In today's rapidly evolving job market, the role of interoperable technology in the skills ecosystem cannot be understated when it comes to skills-based hiring and learning. Interoperability serves as a critical bridge between the education and employment sectors, establishing a universal language for skills and achievements. This universal language facilitates effective communication and understanding of qualifications among employers, education providers, and learners.
With interoperability, data related to skills and credentials can move freely across different systems, ensuring that a digital Learner Passport, which contains both verified accredited learning (qualifications and statements of attainment) and non-accredited learning (micro-credentials/CPD/short courses), remains universally readable regardless of the platform used to view it. This transparency creates a more efficient and effective skills-based hiring process, allowing employers to easily identify the specific skills they require from an available pool of talent.
This real-time access to data on workforce skills and skills gaps also holds immense value for key stakeholders in the education sector. It provides Government with greater control and visibility to target skills shortages and evaluate funding decisions more effectively, and empowers educators to design and deliver skills-based learning experiences with greater efficiency and precision.
For example, an estimated 100,000 additional workers are needed to meet the demand in the Aged, Disability, and Mental Health Care sector in the near future. Education institutions can leverage this data to inform product and program design, not only for accredited qualifications but also for building meaningful and targeted micro-credentials to rapidly upskill or reskill workers to meet industry requirements.

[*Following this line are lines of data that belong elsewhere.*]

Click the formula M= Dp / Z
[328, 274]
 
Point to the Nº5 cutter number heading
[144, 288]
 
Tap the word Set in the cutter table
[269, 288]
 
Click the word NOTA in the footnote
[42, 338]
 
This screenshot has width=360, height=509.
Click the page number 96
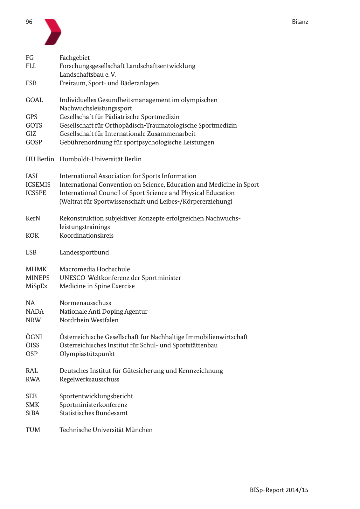(x=29, y=22)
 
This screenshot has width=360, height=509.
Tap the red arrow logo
(x=52, y=32)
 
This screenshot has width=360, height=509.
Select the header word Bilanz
(x=300, y=22)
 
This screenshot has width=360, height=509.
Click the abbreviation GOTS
(x=34, y=125)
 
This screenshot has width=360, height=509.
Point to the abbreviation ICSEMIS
(x=38, y=185)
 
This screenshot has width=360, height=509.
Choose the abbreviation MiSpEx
(x=37, y=286)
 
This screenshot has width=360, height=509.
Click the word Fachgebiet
(x=74, y=58)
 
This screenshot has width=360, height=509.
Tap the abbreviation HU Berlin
(x=40, y=159)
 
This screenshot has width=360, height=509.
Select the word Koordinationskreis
(x=87, y=235)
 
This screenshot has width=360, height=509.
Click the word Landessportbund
(x=84, y=252)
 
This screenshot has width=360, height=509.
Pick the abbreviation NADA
(x=35, y=311)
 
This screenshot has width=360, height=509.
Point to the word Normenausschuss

Subsequently, future-proofing the credentials issued to learners becomes critically important in the successful deployment of a skilled workforce. Only digital credentials allow learners to collect and curate their achievements in Learner Passports with machine readability. These Learner Passports can then be connected to Talent Marketplaces (e.g., Seek and LinkedIn) or Talent Pools where AI and machine-based selection criteria match job requirements with the learner's skills. Through Learning Vault, this technology already exists and is being utilised in various sectors to identify talent and streamline the candidate selection process.
Embracing the power of interoperable technology, the skills ecosystem is poised to unlock a new era of seamless learning and employment, ensuring a thriving and adaptable workforce ready to meet the challenges and opportunities of the future.